Chief Justice John Roberts sided with the majority in these decisions. This reversed his earlier vote on a similar abortion case, Whole Woman’s Health v. Hellerstedt, when he was in the conservative minority.
That decision is now law and precedent, a rejoinder to critics who criticize the chief justice for changing his position. Justices should pursue the law, not personal preference.
In this sense, Gorsuch was right. Our common law system is the foundation of our government. Judges should not make decisions lightly or arbitrarily. They rarely do, especially at the federal level.
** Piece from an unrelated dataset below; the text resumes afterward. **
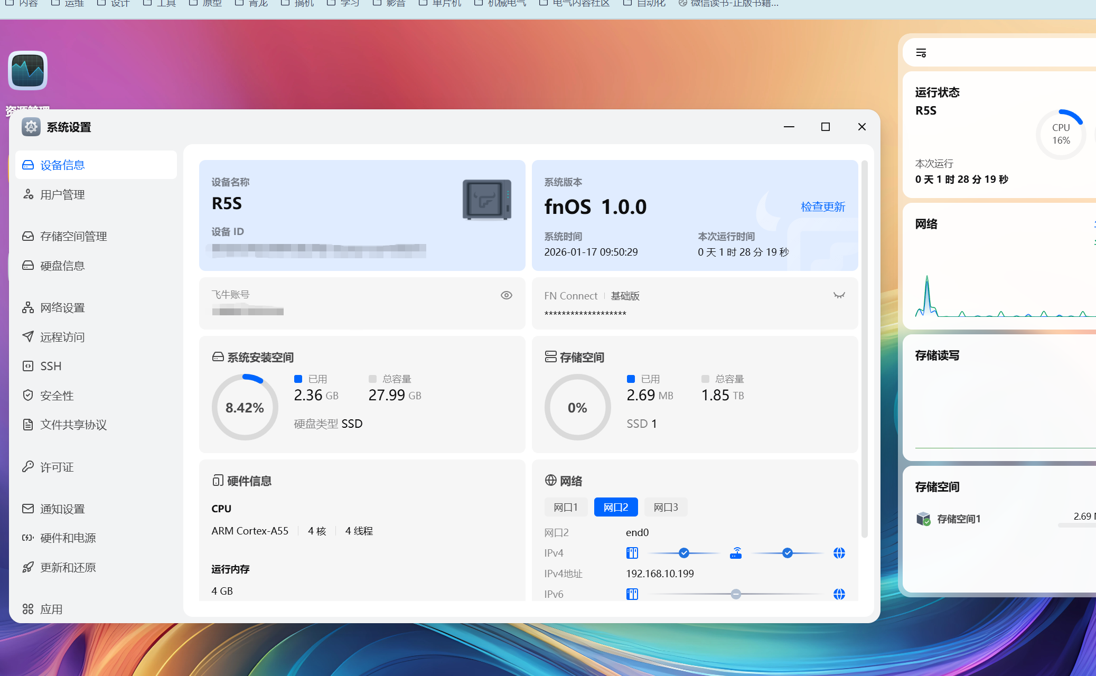Click the widget panel settings icon
The width and height of the screenshot is (1096, 676).
pyautogui.click(x=921, y=53)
Yet intense partisanship charges the most controversial, visible issues, including those just cited.
Therefore, we should remember the great majority of Supreme Court decisions are not 5-4, but involve margins more substantial. Such cases can also be extremely controversial.
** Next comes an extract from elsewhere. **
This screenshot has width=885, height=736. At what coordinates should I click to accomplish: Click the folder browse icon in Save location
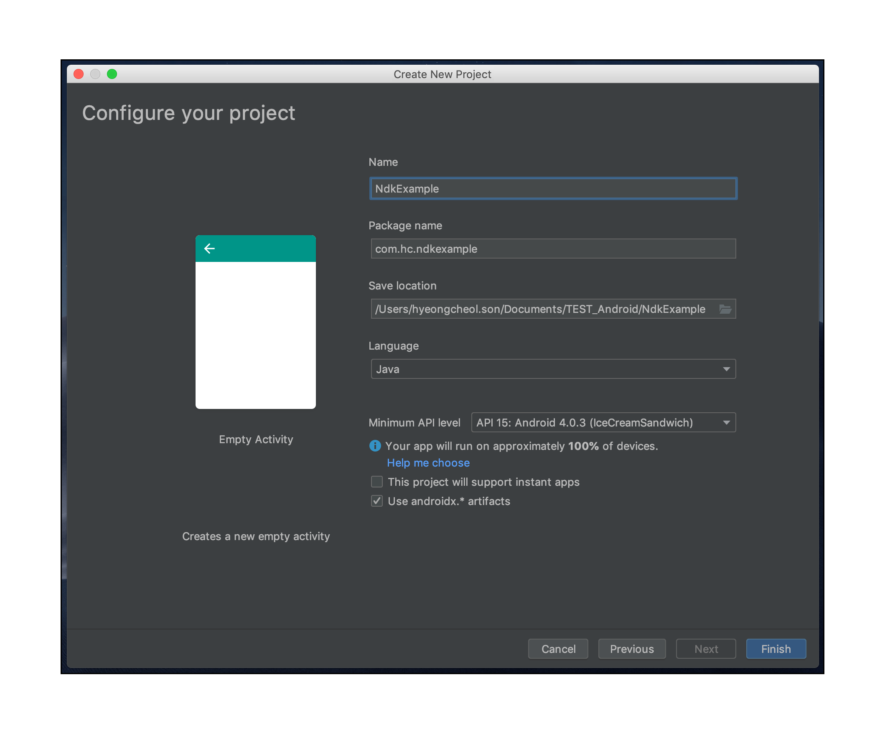click(725, 309)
An excellent example is the 2011 decision in Snyder v. Phelps regarding freedom of speech. In an 8-to-1 decision, the Court determined a hate group could picket military funerals, despite the added suffering imposed on those bereaved. The bigoted “church” involved craves publicity, pursued in disgusting ways, and will not be named here. The First Amendment protects their free speech, and ours.
By contrast, in June 2012 the Court narrowly upheld the Affordable Care Act (Obamacare) and a related law. National Federation of Independent Business v. Sebelius was decided 5-4, with Chief Justice John Roberts joining liberal justices. President Barack Obama’s statement immediately after the Court decision emphasized benefits for people in need, not the legal considerations.
The Court confirmed the Affordable Care Act on authority to levy taxes. The Obama administration had argued that requiring insurance was justified under the interstate commerce clause of the Constitution.
The Court rejected this. The taxation basis permitted Roberts to join liberal justices. He has stated his goals include greater Court consensus, laudable but very difficult.
Roberts, confirmed in 2005, is erudite, cool under pressure, comparable to Gorsuch. Hapless Justice Brett Kavanaugh, confirmed after painful public controversy in 2018, lacks such skills.
This recalls another chief justice, Earl Warren. On taking office in 1953, Warren confronted a 5-4 division on the Brown vs. Board of Education school desegregation case. Warren delayed voting and spent months talking with his colleagues. The ultimate vote was 9-0.
Earl Warren was a successful career politician. Historically, politicians were well represented on the Supreme Court. President Abraham Lincoln, a successful trial lawyer and remarkably skillful politician, elevated Treasury Secretary Salmon P. Chase, a powerful rival, to be Chief Justice of the Court. Chase excelled in the difficult job.
Roberts has written that the Founders of the United States were “practical statesmen, not metaphysical philosophers.” The academics and activists comprising today’s Supreme Court should heed this.